(SUPPLIED RECORDS Opens)
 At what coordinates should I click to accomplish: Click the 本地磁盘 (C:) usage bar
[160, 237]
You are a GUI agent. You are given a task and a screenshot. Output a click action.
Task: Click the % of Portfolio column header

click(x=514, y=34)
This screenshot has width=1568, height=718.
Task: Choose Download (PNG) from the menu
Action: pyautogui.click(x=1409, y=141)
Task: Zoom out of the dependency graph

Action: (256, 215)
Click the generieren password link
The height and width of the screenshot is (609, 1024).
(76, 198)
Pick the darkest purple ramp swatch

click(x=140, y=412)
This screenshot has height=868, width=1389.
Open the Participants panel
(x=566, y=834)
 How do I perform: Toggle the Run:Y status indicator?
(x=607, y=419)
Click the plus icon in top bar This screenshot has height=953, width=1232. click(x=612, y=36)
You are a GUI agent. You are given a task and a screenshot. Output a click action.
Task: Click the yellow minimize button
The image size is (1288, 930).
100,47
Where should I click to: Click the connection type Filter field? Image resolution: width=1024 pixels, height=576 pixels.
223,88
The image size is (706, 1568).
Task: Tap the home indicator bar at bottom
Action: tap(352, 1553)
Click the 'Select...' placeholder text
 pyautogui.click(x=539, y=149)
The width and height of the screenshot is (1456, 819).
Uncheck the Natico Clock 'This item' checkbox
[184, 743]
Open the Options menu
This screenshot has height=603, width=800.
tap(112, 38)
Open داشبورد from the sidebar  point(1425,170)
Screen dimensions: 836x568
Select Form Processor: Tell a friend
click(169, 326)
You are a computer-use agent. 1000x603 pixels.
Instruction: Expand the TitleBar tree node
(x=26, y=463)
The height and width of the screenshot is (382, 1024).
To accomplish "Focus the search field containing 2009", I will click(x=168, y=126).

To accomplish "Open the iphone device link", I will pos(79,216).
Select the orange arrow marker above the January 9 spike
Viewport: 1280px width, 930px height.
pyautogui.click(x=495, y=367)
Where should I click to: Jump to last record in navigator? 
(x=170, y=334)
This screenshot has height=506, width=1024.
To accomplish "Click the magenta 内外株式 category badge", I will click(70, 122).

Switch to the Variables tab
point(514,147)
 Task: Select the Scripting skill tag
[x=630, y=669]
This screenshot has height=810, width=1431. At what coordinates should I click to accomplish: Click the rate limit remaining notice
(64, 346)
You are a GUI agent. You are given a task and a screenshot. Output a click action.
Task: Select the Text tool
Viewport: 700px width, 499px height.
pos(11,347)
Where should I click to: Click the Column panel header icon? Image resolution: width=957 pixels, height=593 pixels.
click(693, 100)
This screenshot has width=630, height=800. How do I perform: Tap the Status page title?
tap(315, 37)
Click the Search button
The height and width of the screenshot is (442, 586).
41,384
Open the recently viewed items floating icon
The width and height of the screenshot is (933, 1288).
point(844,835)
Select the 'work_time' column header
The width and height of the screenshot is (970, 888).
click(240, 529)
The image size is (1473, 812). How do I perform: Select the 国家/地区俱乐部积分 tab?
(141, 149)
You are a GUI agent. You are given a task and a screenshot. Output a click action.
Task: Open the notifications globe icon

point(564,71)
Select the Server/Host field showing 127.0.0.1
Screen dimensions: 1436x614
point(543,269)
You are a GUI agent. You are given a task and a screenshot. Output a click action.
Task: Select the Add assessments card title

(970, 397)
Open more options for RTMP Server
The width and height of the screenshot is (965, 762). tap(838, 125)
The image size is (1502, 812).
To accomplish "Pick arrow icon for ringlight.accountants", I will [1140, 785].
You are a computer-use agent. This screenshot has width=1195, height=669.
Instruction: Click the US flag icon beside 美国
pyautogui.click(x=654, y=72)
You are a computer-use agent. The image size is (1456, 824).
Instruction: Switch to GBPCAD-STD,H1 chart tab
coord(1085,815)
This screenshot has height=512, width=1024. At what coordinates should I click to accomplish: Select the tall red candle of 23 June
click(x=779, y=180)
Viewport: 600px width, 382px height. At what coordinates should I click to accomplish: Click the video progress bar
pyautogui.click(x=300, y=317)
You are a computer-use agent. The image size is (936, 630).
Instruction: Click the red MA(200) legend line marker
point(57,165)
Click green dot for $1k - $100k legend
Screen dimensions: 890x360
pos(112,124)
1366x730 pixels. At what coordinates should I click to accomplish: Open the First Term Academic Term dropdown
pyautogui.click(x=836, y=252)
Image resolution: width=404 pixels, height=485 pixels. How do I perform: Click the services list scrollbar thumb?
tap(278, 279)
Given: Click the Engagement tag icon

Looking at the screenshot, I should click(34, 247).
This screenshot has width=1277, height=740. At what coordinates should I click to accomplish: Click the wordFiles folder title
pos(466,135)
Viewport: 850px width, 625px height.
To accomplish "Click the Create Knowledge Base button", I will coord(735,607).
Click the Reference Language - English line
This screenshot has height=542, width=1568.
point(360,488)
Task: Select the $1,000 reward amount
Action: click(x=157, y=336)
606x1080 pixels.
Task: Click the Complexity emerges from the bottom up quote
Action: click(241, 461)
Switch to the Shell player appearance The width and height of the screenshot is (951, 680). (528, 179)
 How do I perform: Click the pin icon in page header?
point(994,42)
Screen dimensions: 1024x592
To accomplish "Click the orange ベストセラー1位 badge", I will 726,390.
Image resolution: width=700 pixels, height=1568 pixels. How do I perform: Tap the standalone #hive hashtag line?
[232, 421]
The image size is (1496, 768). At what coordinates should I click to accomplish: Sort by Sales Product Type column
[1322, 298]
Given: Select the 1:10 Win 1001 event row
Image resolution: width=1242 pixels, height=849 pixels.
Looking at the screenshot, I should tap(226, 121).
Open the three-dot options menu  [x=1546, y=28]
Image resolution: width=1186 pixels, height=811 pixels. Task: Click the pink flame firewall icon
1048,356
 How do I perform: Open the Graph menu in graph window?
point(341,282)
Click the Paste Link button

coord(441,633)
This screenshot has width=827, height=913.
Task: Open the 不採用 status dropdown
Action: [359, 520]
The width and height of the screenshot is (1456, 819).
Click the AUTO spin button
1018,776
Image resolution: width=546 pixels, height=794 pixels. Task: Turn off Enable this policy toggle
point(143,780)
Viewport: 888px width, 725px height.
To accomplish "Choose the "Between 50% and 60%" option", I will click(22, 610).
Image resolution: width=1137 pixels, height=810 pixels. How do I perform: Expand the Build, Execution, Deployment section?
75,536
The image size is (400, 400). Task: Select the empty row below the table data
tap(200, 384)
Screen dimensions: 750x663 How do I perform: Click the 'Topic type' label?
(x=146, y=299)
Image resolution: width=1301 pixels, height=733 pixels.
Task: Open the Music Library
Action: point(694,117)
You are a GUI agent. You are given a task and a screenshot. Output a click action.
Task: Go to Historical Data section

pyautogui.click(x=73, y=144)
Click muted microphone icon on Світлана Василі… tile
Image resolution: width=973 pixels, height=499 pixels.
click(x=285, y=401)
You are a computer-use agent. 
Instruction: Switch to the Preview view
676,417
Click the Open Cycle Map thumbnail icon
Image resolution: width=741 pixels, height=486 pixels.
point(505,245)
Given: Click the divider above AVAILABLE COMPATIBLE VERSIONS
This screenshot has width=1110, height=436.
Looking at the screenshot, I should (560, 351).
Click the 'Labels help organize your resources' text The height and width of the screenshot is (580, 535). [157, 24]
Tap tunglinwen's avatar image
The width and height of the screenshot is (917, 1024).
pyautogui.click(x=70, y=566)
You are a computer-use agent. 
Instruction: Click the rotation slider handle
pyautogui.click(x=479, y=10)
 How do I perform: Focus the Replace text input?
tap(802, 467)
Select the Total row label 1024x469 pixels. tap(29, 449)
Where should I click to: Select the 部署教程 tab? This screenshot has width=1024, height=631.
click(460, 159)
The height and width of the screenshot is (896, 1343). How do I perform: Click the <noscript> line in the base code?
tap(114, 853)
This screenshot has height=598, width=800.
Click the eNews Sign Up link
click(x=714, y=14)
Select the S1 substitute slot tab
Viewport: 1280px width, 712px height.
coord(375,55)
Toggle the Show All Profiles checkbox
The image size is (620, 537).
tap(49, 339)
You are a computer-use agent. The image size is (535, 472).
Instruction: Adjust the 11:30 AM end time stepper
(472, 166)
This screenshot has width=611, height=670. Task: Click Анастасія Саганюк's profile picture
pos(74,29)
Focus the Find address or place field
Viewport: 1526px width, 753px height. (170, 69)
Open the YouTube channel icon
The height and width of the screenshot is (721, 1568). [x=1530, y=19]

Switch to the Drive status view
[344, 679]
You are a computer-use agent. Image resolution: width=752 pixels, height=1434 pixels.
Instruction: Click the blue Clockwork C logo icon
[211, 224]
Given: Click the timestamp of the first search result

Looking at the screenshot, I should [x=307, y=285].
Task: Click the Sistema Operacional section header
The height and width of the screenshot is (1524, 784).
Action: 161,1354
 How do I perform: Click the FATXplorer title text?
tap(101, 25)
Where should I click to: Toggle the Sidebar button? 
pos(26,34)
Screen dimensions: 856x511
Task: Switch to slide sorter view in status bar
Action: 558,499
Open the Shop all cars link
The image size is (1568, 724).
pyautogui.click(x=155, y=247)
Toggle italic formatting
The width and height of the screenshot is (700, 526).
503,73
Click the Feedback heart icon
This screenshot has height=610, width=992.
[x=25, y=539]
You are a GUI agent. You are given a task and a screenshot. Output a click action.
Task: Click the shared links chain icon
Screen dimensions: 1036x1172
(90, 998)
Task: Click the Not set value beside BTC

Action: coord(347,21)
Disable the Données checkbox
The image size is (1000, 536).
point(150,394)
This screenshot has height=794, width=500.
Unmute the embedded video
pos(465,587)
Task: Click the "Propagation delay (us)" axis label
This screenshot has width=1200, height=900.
(SUPPLIED RECORDS Closes)
__ASSIGNMENT__: Once you find the line with "This screenshot has height=868, width=1389." above, print it and every line after it up to and including the line with "Click the plus", exactly as written and nothing else.

__OUTPUT FOR THIS EXERCISE__:
This screenshot has height=868, width=1389.
Open the Participants panel
(x=566, y=834)
 How do I perform: Toggle the Run:Y status indicator?
(x=607, y=419)
Click the plus icon in top bar This screenshot has height=953, width=1232. click(x=612, y=36)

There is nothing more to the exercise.